Meaningless! Meaningless!” says the Teacher.
“Utterly meaningless. Everything is meaningless.”
Ecclesiastes 1:2



Do you ask yourself why you continue to struggle to meet your daily needs?
Have you thought about how many times you are supposed to read the bible before it changes you?
Do you feel guilty when you pass a homeless person without even making eye contact?
Do you think God will say to you, “your knees are sufficiently worn, thanks, you’ve prayed enough”?
Are you tired of hearing what a terrible world we live in?
Do you wake up each morning asking God to reveal a plan for your life?
Do you wonder if there is more you must do to honour God?
Are you frustrated because your life is boring?
Are you tired and just want to yell at someone?
Do you think you are in a rut because you do the same things every day,
 PRAY, EAT, READ, WORK and SLEEP?


Does life seem meaningless?


This summer, I took a tube ride on the Miramichi River and was willing to drift with the current. It was fun, but I found myself paddling frantically from time to time because the current would take me in a direction that I didn’t want to go. The more I had to paddle, the less satisfied I became of the tubing experience. Drifting may be a term that describes our relationship with life in general. We may feel successful in all we are doing but are not satisfied. It’s a feeling that makes life seem meaningless and fills us with emptiness. One of the most successful men in history, Solomon, found himself frustrated at the meaninglessness of his situation. He wrote the book of Ecclesiastes, which suggests that we are just drifting with no purpose. Maybe you know that feeling.

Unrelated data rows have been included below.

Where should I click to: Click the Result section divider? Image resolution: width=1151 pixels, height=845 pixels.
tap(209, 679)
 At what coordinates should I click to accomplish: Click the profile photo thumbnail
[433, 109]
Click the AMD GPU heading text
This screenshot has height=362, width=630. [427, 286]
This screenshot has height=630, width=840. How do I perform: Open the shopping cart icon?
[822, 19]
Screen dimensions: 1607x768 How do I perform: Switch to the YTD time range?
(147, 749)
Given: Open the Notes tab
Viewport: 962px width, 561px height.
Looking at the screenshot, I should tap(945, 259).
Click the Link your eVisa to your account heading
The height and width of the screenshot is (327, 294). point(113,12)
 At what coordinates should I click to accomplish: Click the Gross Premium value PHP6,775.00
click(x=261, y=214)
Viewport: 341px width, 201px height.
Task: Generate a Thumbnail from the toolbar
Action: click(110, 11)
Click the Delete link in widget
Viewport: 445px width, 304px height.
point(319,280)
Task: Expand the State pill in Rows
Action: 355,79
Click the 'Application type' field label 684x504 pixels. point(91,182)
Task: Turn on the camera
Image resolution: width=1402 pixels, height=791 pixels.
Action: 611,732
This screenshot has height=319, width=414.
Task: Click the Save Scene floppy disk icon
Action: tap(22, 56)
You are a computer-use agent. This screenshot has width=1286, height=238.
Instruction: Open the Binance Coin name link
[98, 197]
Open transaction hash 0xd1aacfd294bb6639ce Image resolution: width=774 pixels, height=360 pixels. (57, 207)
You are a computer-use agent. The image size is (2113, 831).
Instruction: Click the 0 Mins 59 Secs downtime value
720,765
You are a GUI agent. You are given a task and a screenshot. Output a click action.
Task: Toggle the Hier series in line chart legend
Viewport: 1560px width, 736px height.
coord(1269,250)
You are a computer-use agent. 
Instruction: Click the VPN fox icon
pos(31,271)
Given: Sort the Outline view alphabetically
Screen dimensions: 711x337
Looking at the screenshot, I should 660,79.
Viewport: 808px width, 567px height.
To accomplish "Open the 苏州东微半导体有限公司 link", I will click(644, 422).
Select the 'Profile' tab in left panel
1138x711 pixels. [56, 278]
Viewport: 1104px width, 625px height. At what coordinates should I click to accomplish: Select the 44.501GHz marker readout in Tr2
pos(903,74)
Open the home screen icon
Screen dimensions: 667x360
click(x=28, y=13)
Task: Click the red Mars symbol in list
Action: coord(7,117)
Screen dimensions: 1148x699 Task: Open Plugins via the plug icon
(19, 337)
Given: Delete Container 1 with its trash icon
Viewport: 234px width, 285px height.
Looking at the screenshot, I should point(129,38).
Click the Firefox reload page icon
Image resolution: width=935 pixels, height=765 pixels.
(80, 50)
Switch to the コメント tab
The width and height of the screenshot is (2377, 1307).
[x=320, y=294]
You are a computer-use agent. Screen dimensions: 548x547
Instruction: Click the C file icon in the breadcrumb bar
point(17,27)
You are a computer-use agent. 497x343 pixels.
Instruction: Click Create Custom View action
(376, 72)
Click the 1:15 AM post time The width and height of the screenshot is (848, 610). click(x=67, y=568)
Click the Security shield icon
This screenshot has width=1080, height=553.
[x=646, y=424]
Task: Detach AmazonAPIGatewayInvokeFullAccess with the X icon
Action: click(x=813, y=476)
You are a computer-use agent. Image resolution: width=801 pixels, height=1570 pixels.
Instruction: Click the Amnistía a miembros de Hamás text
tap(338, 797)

In Isaiah, we read, “We all, like sheep, have gone astray, each of us has turned to his own way.” Drifting and frustration seem to be in our DNA. But we were not made to be without direction, without meaning, without comfort. We were made to belong to the One who made us. Solomon, after years of searching, concluded it’s all about having a personal relationship with the God that we ‘drift from’.

Life can be a series of disappointing views until we give our lives to the One who alone can give it eternal meaning. It is not easy to point our life in the right direction, and when we try to do so, we will get frustrated. There is nothing that we alone can do to stop the drifting. God sent Jesus to remove the guilt and the penalty of our sin and our wandering. By accepting Jesus in total faith, the God-relationship we were made for can finally begin, and we can find direction. Maybe we need to renew or establish that relationship today.
Please consider this prayer that I have borrowed from another writer as you seek:



“Jesus, you’re what I’ve been looking for. I’ve looked in all the wrong places, and at this cross, I bow before you, and I give myself to the man who loved me enough to die for me.”